The occasional calcium deposit is considered to be relatively normal for most dogs. Dogs who exhibit signs of multiple calcium deposits often also suffer from hyperadrenocorticism, also known as Cushing's disease, which is a condition that is caused by the overproduction of glucocorticoid hormones. For the various forms of calcinosis, there is often an underlying cause which may or may not go undetected.
Calcinosis is a condition in which calcium deposits occur in the skin of dogs. The deposits can occur for a variety of reasons, most of which are non-threatening conditions. However, calcium deposits in older animals may be cause for alarm because often these deposits can signify an underlying health issue.
Calcinosis circumscripta is a form of bone tumors in dogs. Specifically, calcinosis circumscripta occurs when calcium deposits occur in protruding bones. Currently, the cause of calcinosis circumscripta is unknown.
Dogs Who Are Affected
In most cases, calcinosis circumscripta occurs in larger breed dogs. For example, the German shepherd is a well-known developer of this disease. Some dogs may develop the disease because of genetics, while others may develop calcinosis because of diet or environment. Usually, animals who are diagnosed with calcinosis circumscripta are also suffering from an additional underlying condition.
For most dogs, this condition will appear prior to age 2. Fortunately, calcinosis circumscripta is considered to be extremely rare in both dogs and cats.
Symptoms of Calcinosis
The most common signs of calcinosis include obvious hardened lumps in the skin.

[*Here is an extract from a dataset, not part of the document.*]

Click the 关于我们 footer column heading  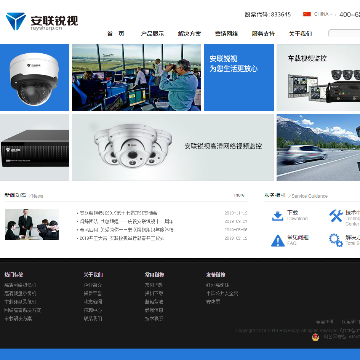click(x=93, y=275)
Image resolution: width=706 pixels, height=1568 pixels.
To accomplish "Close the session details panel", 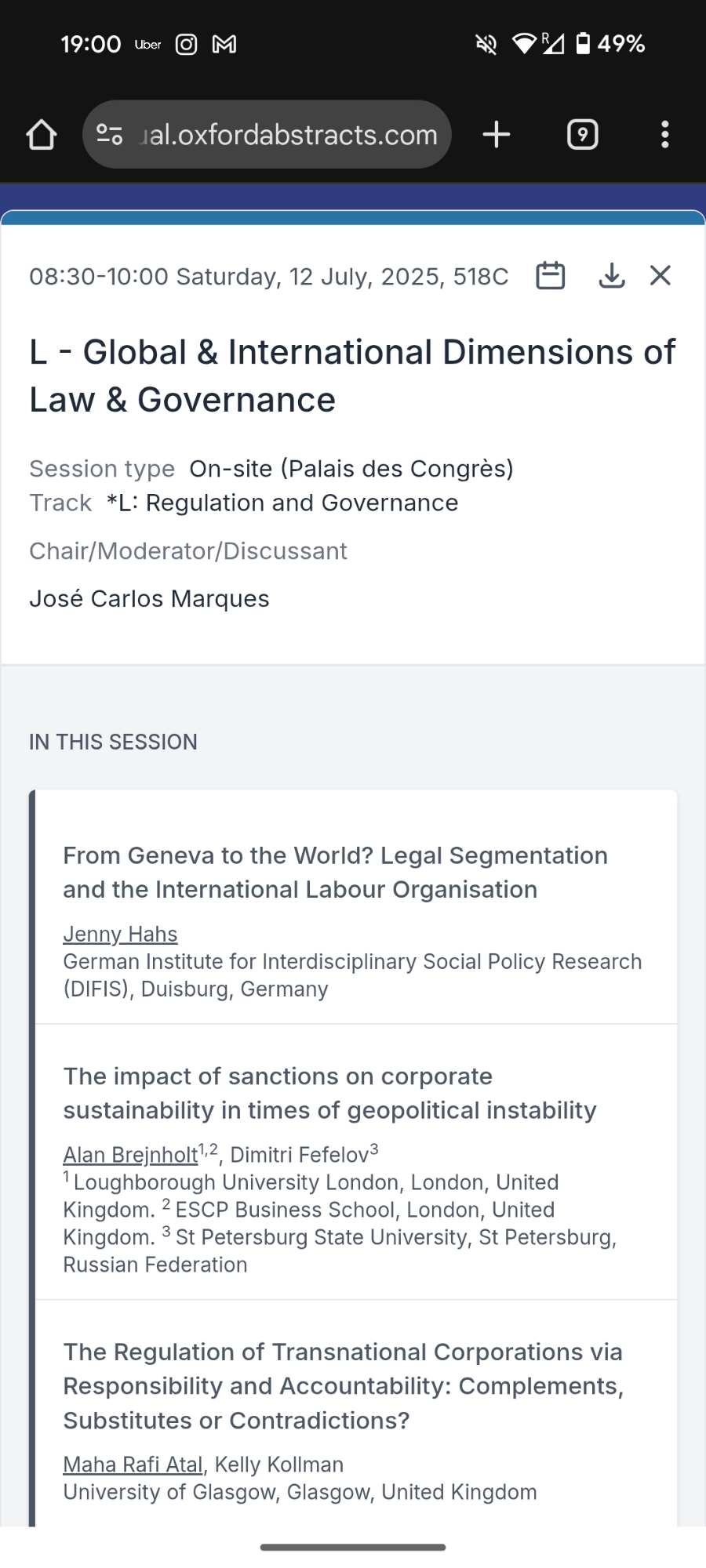I will pyautogui.click(x=661, y=276).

Lumps that are found in the foot pads, elbows or on other protruding bones may signify calcinosis circumscripta rather than just calcinosis. These lumps may have a chalky or pus-like discharge. You also may notice swelling around these areas. Other forms of calcinosis have symptoms which include hair loss, weight loss, abdominal swelling and acne in the form of blackheads. As with many calcinosis conditions, there is often an underlying condition such as various cancers or kidney disease.

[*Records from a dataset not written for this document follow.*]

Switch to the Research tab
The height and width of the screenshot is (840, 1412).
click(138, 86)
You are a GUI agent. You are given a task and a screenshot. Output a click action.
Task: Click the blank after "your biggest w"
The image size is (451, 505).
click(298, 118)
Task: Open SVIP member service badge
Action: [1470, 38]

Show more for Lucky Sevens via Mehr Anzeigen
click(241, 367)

For both calcinosis and calcinosis circumscripta, the most common form of treatment is surgical removal. Additional treatment may be necessary if the underlying cause is found. Some veterinarians also may prescribe antibiotics to treat or prevent any infections.

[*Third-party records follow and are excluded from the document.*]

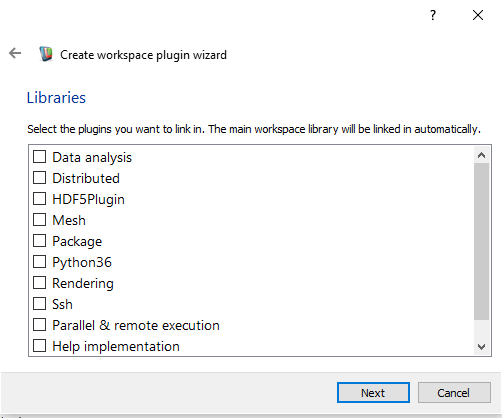502x418 pixels.
Task: Click the Next button
Action: (x=373, y=393)
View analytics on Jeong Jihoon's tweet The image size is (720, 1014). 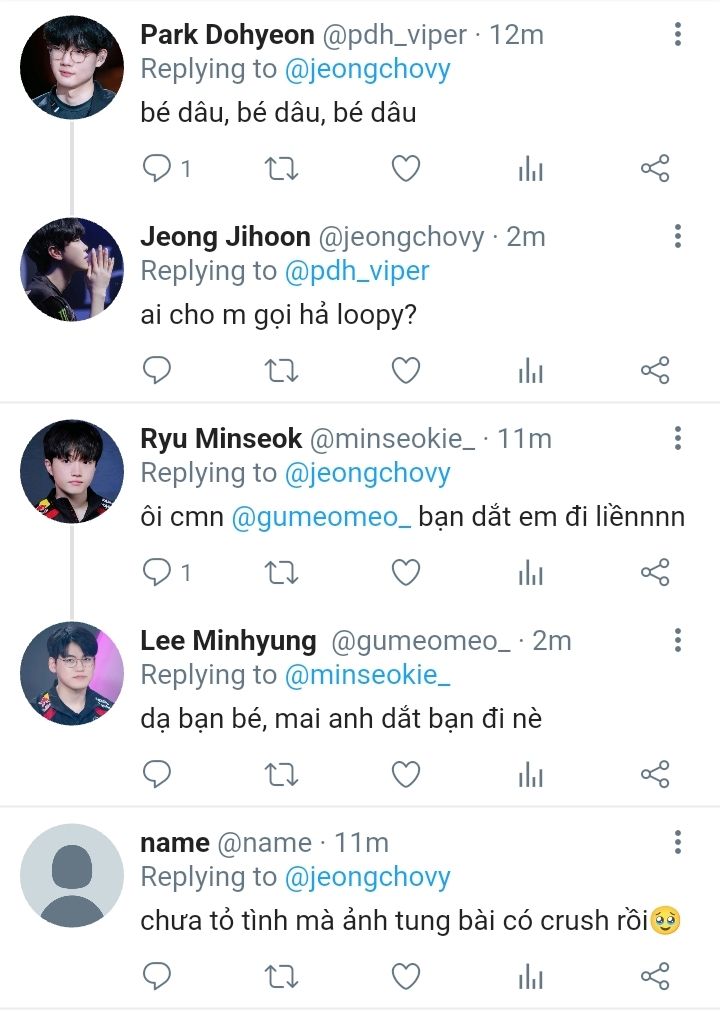pyautogui.click(x=530, y=371)
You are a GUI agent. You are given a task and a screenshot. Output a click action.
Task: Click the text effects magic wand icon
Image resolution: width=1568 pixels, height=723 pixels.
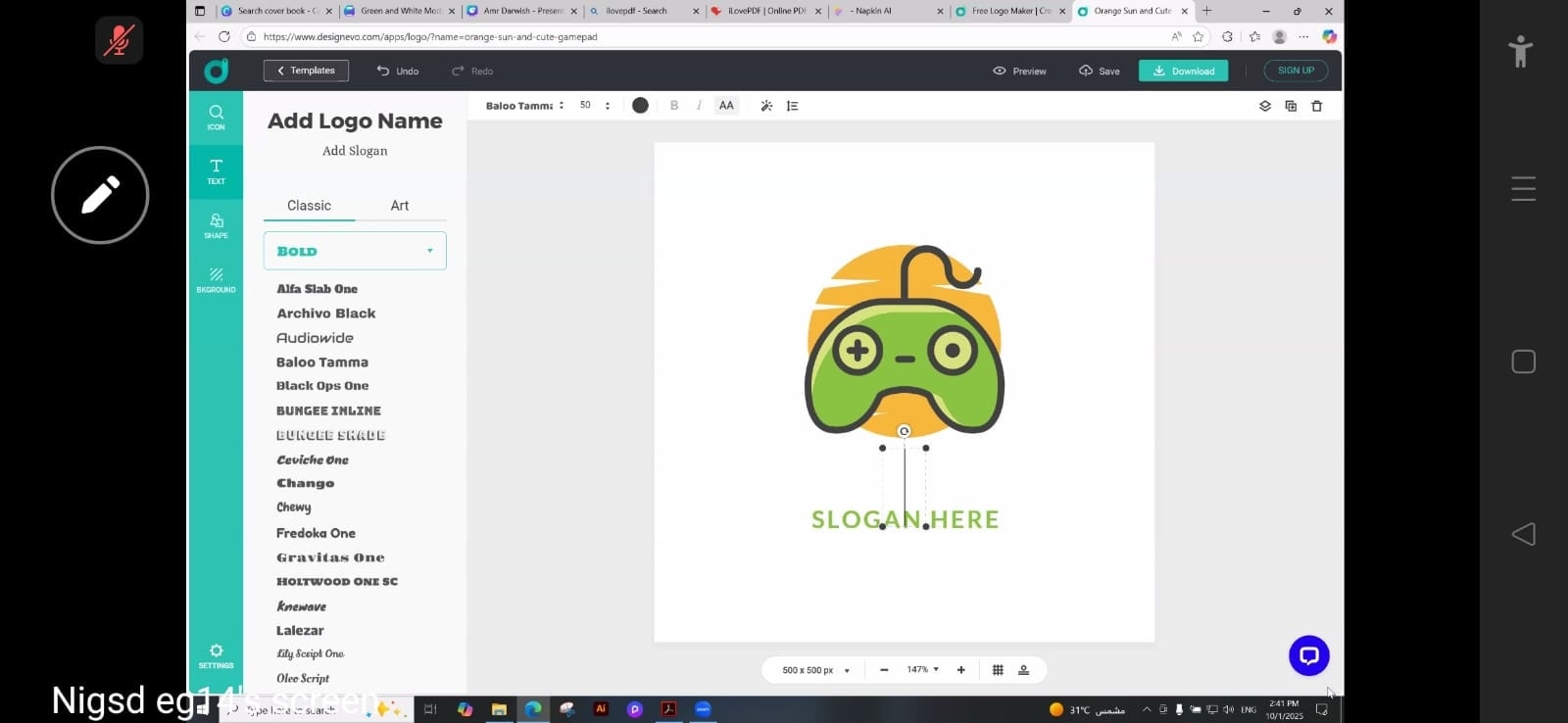766,106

Not all calcium deposits will need to be removed. This is because it is possible for the body to reabsorb smaller deposits. For larger deposits that go undetected, the body may actually push the deposits outward in order to rid the body of them.
Always check with your veterinarian before changing your pet’s diet, medication, or physical activity routines. This information is not a substitute for a vet’s opinion.